**SET OF TASKS:**
1. In the forum comments on judging one's own expertise, reproduce the passage starting with "I worked with" and going on through "overconfident they were.", with "physicists" swapped for "chemists".
2. According to the forum comments on judging one's own expertise, what topics did the physicists sometimes talk about?
3. List every group of people that the forum comments on judging one's own expertise suggest trying the comparison with.

It’s very common in tech to see this. Maybe because we were all exceptional at maths when we were young and got the idea that meant we were super smart and this compensated for our nerdiness.
I worked with a bunch of physicists and every single one of them was smarter than me at maths and physics, I wasn’t even close. But they sometimes talked about politics and current affairs, which I’m very well read in. I didn’t say anything, but I was shocked at how little they knew and how overconfident they were.
None of those folks were narcissists, thankfully they were lovely people, but for sure it highlighted how poor people were at judging their own expertise in an area.
It’s so easy to dismiss people, criticising is easy, and so hard to see just how stupid you can be yourself.
wat10000|3 months ago
Try it with, say, a parole officer's case list, a group of high school dropouts, or people who have not touched a book in the past ten years. You'll certainly find things they know that you don't, but that's mostly going to be a matter of experience, not them being smarter in that area. No doubt the average petty thief knows more about shoplifting than I do, but I'm pretty sure I could learn quickly and become a much better shoplifter than them if I put my mind to it. And those groups will certainly contain some really smart people who just happen to have ended up in those groups, but that's going to be a small number of them.

**GIVEN ENTRIES:**

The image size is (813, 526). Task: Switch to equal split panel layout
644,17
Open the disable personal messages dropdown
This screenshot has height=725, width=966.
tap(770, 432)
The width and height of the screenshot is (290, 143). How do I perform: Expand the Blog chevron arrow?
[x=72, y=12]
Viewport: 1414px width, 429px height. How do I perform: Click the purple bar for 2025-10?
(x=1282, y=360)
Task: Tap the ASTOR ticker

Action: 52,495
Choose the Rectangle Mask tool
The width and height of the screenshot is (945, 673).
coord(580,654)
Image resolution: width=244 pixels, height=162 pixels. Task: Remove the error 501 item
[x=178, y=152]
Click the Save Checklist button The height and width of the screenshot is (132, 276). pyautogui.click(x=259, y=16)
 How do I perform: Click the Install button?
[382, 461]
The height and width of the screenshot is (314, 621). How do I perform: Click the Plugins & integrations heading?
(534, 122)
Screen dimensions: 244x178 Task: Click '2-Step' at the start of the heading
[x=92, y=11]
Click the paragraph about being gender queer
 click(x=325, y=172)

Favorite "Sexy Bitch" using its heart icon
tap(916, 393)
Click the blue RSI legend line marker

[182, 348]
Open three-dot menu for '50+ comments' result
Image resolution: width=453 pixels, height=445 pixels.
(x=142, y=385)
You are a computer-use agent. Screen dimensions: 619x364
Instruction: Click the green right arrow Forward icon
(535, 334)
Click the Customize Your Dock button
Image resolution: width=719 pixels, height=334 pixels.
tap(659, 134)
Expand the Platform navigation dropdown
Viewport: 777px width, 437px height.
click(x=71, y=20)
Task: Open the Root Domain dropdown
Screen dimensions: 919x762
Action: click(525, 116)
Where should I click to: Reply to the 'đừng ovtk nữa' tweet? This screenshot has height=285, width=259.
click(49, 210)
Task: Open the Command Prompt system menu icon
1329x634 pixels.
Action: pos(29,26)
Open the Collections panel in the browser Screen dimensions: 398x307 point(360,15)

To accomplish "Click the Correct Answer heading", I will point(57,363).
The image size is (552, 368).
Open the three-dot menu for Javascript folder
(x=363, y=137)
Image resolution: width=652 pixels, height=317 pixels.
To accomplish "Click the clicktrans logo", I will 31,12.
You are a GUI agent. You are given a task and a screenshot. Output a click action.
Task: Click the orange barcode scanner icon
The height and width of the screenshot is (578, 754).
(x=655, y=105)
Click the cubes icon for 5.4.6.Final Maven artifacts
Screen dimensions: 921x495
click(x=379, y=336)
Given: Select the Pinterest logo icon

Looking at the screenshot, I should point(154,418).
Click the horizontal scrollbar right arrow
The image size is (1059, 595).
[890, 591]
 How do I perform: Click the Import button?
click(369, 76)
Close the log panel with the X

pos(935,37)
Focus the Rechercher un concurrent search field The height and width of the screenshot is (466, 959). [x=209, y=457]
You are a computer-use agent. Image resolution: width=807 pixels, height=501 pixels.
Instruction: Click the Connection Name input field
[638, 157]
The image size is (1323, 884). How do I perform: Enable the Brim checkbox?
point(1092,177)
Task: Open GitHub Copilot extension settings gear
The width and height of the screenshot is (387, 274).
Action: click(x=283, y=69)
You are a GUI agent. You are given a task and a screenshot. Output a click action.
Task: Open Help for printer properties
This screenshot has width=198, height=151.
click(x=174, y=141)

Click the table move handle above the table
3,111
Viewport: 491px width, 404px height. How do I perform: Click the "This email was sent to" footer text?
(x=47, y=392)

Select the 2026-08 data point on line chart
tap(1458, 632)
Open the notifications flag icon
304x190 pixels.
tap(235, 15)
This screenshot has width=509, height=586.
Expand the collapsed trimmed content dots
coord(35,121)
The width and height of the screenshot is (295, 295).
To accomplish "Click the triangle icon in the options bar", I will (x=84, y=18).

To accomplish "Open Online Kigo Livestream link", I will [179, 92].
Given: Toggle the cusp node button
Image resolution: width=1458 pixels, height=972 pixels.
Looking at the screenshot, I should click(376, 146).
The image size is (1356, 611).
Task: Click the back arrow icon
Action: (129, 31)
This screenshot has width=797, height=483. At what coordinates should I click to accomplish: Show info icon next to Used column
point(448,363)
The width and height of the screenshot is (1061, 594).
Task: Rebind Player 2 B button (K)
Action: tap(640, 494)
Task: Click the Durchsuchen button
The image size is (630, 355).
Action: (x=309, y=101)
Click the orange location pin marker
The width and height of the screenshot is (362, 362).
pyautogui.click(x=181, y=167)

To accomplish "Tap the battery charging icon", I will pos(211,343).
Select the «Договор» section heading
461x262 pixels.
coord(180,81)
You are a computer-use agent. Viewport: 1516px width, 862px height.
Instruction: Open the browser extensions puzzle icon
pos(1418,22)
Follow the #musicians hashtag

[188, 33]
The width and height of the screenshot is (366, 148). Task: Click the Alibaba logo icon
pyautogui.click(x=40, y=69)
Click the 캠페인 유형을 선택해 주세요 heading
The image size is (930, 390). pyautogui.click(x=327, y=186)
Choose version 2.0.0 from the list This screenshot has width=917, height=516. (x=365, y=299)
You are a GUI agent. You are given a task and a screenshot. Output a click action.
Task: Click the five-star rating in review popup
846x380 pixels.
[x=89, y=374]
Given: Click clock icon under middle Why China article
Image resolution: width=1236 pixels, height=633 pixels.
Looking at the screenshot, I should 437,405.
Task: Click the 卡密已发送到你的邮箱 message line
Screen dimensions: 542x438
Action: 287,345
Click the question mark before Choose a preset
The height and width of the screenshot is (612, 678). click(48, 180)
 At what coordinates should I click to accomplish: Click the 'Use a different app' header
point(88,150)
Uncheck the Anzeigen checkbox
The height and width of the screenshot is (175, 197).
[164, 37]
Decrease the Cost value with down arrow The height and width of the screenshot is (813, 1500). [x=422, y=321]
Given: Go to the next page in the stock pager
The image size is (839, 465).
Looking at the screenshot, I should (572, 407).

**EXERCISE RESULTS:**
1.
I worked with a bunch of chemists and every single one of them was smarter than me at maths and physics, I wasn’t even close. But they sometimes talked about politics and current affairs, which I’m very well read in. I didn’t say anything, but I was shocked at how little they knew and how overconfident they were.

2. Politics and current affairs.

3.
- A parole officer's case list
- A group of high school dropouts
- People who have not touched a book in the past ten years